If you think it's going to be awful in London think about the poor souls who live in Dorset. The sailing is going to be in Portland a spit on the end of Weymouth. There is one road into Weymouth and it's not a big road, they've done improvements but it's still a small road. The Esplanade and the Harbour area at Weymouth, not the harbour at Portland where the games are taking place, will be shut to traffic and only people with golden tickets will be able to park there. There will be very little parking for the beach, you can go to the park and ride but it's not easy to lug toddlers and their beach kit on a bus and then walk miles to the beach. You can only park for a maximum of three hours in town for the duration of the games.
The Olympic tossers committee route will basically close the A31 mostly dual carriageway from the London side of Bournemouth right over to near Dorchester. Everyone else will have to go down to Bournemouth, around the ring road and then along the single carriageway road round past Poole and then all the way back up to the A31, except people won't do that, they'll turn off to Dorchester through the villages on the teeny road that goes straight on.
It's already gridlocked down there in summer. This is going to be a nightmare. Do not get sick in Dorset during the games. The Ambulance won't be able to get to you and the Air Ambulance will probably be flying some Olympic competitor to hospital.
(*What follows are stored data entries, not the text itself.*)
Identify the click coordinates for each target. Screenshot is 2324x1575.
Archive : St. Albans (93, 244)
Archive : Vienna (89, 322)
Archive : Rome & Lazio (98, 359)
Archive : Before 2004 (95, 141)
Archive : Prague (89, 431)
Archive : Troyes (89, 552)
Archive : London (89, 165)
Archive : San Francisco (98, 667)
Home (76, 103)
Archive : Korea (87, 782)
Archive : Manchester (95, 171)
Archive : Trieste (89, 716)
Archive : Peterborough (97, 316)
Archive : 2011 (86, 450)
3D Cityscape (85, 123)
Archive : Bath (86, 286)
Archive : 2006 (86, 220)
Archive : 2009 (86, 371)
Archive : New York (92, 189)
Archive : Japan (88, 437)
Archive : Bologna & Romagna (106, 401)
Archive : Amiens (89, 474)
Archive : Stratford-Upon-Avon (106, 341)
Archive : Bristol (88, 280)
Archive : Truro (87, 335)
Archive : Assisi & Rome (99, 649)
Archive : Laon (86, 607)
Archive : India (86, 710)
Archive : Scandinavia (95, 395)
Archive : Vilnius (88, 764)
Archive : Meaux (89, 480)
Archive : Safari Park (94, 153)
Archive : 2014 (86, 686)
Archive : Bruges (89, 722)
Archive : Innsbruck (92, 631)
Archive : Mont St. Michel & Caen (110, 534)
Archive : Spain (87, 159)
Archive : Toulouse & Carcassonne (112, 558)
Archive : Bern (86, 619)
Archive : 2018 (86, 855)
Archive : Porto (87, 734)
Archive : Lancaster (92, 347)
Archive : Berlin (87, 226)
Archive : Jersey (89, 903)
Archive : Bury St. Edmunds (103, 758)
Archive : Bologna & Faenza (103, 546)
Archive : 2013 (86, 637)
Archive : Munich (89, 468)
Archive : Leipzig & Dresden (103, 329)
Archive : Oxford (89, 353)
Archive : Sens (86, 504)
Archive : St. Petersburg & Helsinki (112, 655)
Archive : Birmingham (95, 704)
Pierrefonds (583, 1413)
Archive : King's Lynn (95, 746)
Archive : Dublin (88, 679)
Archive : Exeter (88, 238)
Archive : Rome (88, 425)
wherearemysocks · 21/02/2012 23:20

It's not just the two weeks that the games are on, roads will be closed for up to 8 weeks.

We live near St James park where beach volleyball is going to be. We live on one side and dd's school is on the other side, it's usually a nice 20 min walk, but at the moment we don't even know if we can get through the park, it's looking like its going to be about a 2 mile detour. I know when the games are actually on will be school hols but there will be at least a few weeks of school time where the disruption will be a problem.

Also the deliveries for my business will be affected, so they will be anytime between midnight and 6am, for 8 weeks. So after working 10/12 hr days I have to wait up all hrs at night too.

OneLieIn · 22/02/2012 20:24

Oh dear, poor us.

We will benefit so much from the Olympics. Stop moaning....you're all beginning to sound like dh Wink

piellabakewell · 22/02/2012 20:49

I live in west London, DP works in central London.

We are going to Dubai on 29 July and coming back when it's all over :)

lurkingmurking · 22/02/2012 20:54

Thank god I am up the duff and therefore can insist on working from home for the two weeks.